EC autophagy and cell‐cell interaction. A critical role of the endothelium is modulation of cell‐cell interactions, particularly those involving leukocytes and platelets. (A) Translocation of HMGB1 from nuclei displaces beclin‐1 from BCL2, which induces autophagy. Autophagic pathways can interact with the inflammasome to release of cytokines, such as IL‐1b and IL‐18, through activation of caspase‐1. HMGB1, a nuclear protein and damage‐associated molecular pattern (DAMP) molecule, can also be released by caspase‐1–mediated pathways in Mϕs and can recruit inflammatory cells to areas of damage. (B) Typically, quiescent endothelium should not attract platelets; however, EC autophagy has been implicated in platelet recruitment as a result of cytoskeletal changes that lead to membrane ruffling. These mechanisms are thought to lead to thrombosis induced by rapamycin and sirolimus‐coated coronary stents. (C) Of interest, organisms, such as EBV, can usurp autophagic pathways to maintain a viral reservoir by promoting cell survival. Alternatively, GBS infection of cells induces autophagy, which clears bacteria, perhaps via TLR2‐mediated pathways (not shown).

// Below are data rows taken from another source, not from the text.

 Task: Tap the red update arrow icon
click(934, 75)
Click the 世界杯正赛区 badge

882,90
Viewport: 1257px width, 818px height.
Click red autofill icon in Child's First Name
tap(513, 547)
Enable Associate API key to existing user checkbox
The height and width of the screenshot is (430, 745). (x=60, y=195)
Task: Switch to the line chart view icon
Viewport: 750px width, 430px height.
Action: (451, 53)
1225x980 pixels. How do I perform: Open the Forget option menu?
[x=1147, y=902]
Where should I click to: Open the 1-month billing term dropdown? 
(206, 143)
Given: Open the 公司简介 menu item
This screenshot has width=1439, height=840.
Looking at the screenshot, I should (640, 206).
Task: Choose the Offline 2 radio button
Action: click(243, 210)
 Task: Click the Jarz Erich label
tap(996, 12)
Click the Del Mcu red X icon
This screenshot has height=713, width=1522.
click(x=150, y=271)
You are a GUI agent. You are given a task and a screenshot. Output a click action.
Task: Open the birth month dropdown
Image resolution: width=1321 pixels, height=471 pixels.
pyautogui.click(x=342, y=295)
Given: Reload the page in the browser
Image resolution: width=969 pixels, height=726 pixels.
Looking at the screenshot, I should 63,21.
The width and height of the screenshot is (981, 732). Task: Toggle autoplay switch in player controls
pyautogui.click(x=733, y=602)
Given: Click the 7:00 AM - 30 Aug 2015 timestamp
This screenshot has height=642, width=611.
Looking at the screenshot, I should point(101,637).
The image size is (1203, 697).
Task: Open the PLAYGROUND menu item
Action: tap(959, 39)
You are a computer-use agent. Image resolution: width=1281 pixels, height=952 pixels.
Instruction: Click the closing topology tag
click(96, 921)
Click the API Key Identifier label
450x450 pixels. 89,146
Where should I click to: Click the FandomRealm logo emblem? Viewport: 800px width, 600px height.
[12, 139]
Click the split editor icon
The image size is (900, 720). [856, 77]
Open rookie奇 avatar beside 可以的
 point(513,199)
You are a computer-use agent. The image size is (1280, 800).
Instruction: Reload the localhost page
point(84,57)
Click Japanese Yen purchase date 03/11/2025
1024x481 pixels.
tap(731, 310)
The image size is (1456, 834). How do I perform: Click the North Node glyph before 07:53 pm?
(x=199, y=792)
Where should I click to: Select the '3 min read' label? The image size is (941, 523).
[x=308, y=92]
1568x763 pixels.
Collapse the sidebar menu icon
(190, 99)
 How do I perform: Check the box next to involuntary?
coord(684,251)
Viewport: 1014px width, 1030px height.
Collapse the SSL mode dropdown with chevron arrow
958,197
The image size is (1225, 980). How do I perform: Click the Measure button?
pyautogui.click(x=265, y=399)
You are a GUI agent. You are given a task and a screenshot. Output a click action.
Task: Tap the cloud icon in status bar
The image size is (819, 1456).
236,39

Regulation of autophagy in ECs also contributes to the maintenance of an inert antithrombotic surface within the vasculature. Drug‐eluting stents that inhibit intimal hyperplasia after endovascular interventions have provided insight into how endothelial autophagy can promote or inhibit thrombosis. Both sirolimus and paclitaxel were directly studied for their ability to induce autophagy in ECs, thus diminishing their proliferation. Sluggish re‐endothelialization enables and sustains the exposure of subendothelial components, such as collagen, which are themselves thrombogenic [54]. Sirolimus has a profound proautophagic effect in aortic ECs and is associated with an antiproliferative, antiapoptotic phenotype that is consistent with negative vascular remodeling [54]. Whereas apoptosis is the primary form of programmed cell death, it also balances autophagy and has positive effects in tissue restoration and regeneration [55].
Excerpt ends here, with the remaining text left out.